::: SELECTED EXTRACT

Author Q&A:
Doug Johnstone
Doug Johnstone tells Lianne Steinberg about boozing with Kurt Cobain and nearly attending strangers' funerals
Journalist, writer and musician, Johnstone’s sixth novel is The Dead Beat. In this thriller set in Edinburgh, his home city, the protagonist Martha is a young journalist interning at a local newspaper whose world is opened up to family secrets, mental illness and a grunge past.
Prior to writing The Dead Beat, had you always wanted to include something more of your musical past and your love of music in a novel?
My second novel The Ossians was actually about a struggling indie band that fell apart on a disastrous tour of the Scottish Highlands, and I used a lot of my experience of playing in bands in the late 1990s and early 2000s for that book. I hadn’t really thought of using my earlier experience in grunge bands, but gradually I came to realise that it would fit nicely into the backstory of The Dead Beat. The book is about a young journalist called Martha who gets thrown on to the obituary page on her first day. She takes a call from another employee who reads his own obit down the phone, then apparently shoots himself. Martha then gets involved in some seriously messed-up shit, and the key to it all is her parents’ generation, when they were her age.

::::::
::: DATA LINES

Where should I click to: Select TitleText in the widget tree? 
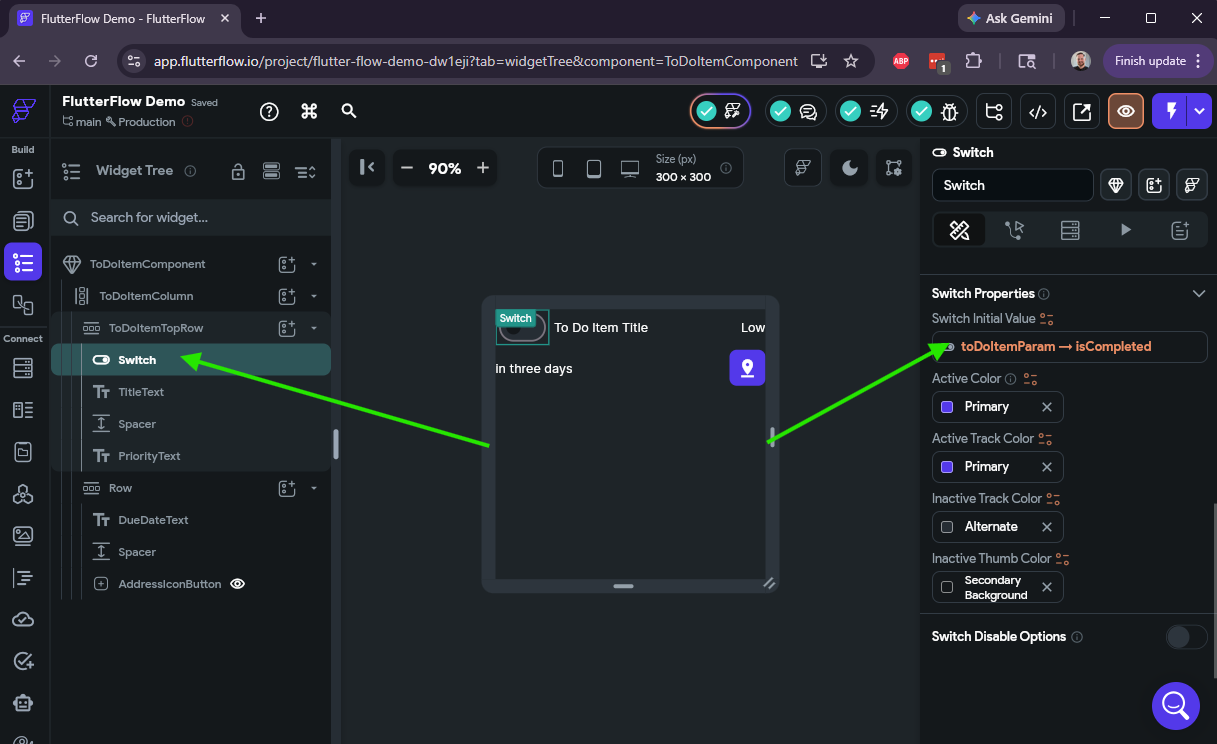[x=141, y=392]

::::::

> _PROBLEM SET_:
1 > According to the Doug Johnstone interview, what was his second novel, The Ossians, about?
2 > Decide whether each statement agrees with the Doug Johnstone interview, giving yes or no with the deciding words quoted: (a) The Dead Beat is Johnstone's sixth novel. (b) Martha is assigned to the sports page on her first day. (c) The Dead Beat is set in Glasgow.
3 > Carry the Doug Johnstone interview forward from its last sentence.
The data has no connection to the Doug Johnstone interview.

> _RESULTS OF THE TASKS_:
1 > A struggling indie band that fell apart on a disastrous tour of the Scottish Highlands.

2 >
(a) Yes: "Johnstone’s sixth novel is The Dead Beat"
(b) No: "gets thrown on to the obituary page on her first day"
(c) No: "In this thriller set in Edinburgh, his home city"

3 >
And how did you settle on the final songs and bands that are mentioned?
I just thought it made sense to go for the landmark bands from that era and their most famous songs. I don’t think it would help the reader identify with what’s going on if I was banging on about Tad, Silverfish, Leatherface or Daisy Chainsaw, good though those bands were. What all those bands had in common was that they seemed not to give a fuck about their careers or playing the corporate game. Of course, many of them ended up doing just that, but that’s not how it started out, and that seemed like a rebellion of sorts back then.
Thank god it wasn’t Britpop. I take it you were more Mudhoney than Menswear back in the day?
Very much so. Although I did enjoy some Britpop bands, the grunge and alt.rock thing from a few years earlier was totally my thing. I was drummer in a band called Cheesegrater (who I slag off in The Dead Beat briefly) – we were terrible, kind of like a rip-off version of Mudhoney crossed with Ned’s Atomic Dustbin, if you can imagine such a thing, but we had a great laugh. It felt good to be a part of something, even if that was mostly based on being wasted and throwing yourself off a stage.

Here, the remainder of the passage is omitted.